Casagrande was also credited for organizing the first ever International Conference on Soil Mechanics and Foundation Engineering in 1936, which Terzaghi considered to be too much of a gamble given the early stage in soil mechanics at that time. The conference however turned out to be a success - it led to the establishment of the International Society for Soil Mechanics and Geotechnical Engineering - and has legitimately established soil mechanics as an essential part of civil engineering. Alec Skempton, another early pioneer in the field, would later refer to the time between the publication of Erdbaumechanik (Soil Mechanics) by Terzaghi in 1925 and the first International Conference as the vital formative period of modern soil mechanics.

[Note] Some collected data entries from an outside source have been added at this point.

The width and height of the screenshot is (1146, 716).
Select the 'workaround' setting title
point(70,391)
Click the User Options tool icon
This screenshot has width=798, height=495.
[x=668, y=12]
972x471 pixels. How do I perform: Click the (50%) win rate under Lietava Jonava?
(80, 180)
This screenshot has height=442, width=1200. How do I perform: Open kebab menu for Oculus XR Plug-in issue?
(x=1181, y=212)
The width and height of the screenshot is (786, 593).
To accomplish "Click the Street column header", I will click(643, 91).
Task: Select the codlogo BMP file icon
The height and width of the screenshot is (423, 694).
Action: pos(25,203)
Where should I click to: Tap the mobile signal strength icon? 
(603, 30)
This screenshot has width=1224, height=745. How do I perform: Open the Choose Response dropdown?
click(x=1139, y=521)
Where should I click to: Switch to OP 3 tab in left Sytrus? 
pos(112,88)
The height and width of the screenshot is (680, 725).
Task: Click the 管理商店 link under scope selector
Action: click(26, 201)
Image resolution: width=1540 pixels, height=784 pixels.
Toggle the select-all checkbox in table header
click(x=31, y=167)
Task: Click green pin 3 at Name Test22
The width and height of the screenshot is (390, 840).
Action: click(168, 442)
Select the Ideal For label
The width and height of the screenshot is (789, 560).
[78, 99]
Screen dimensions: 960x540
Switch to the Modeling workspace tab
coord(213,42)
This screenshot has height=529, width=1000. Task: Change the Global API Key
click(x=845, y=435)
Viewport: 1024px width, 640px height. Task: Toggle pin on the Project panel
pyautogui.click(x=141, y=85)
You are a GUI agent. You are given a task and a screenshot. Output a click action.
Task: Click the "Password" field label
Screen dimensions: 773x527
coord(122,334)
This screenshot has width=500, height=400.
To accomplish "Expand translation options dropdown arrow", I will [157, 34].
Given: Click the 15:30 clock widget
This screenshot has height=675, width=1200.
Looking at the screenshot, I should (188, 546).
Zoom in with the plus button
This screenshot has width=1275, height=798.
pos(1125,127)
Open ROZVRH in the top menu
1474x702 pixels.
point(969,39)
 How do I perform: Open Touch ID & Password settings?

Of all the consulting projects he was involved in practice, Casagrande was well known for his work in the construction and failure investigation of earth dams. Casagrande's passionate interests in earth dams can be seen in the extensive research work he has carried out on seepage as well as soil liquefaction. It was also through the study commissioned by the Corps of Engineers (who after WWII became concerned about the influence of a possible atomic blast on the stability of embankments of the Panama Canal) that led Casagrande to become one of the first persons in the world to investigate the dynamic strength of soils. Even though the word "liquefaction" was first used by Casagrande in the soil mechanics literature, he considered it to be inappropriate for describing the effects of earthquake loading or cyclic loading in building up pore pressures and deformations in sands (which is effectively the modern notion of liquefaction). Casagrande strenuously insisted that the definition of liquefaction should be reserved for soil exhibiting drastic strain-softening which results in an almost flow-type behavior.

==Awards==
Casagrande won many awards throughout his career, including being named the first ever Rankine Lecturer by the British Geotechnical Association as well as a Terzaghi Lecturer by ASCE. A number of awards have been established in his honor including the Arthur Casagrande Professional Development Award.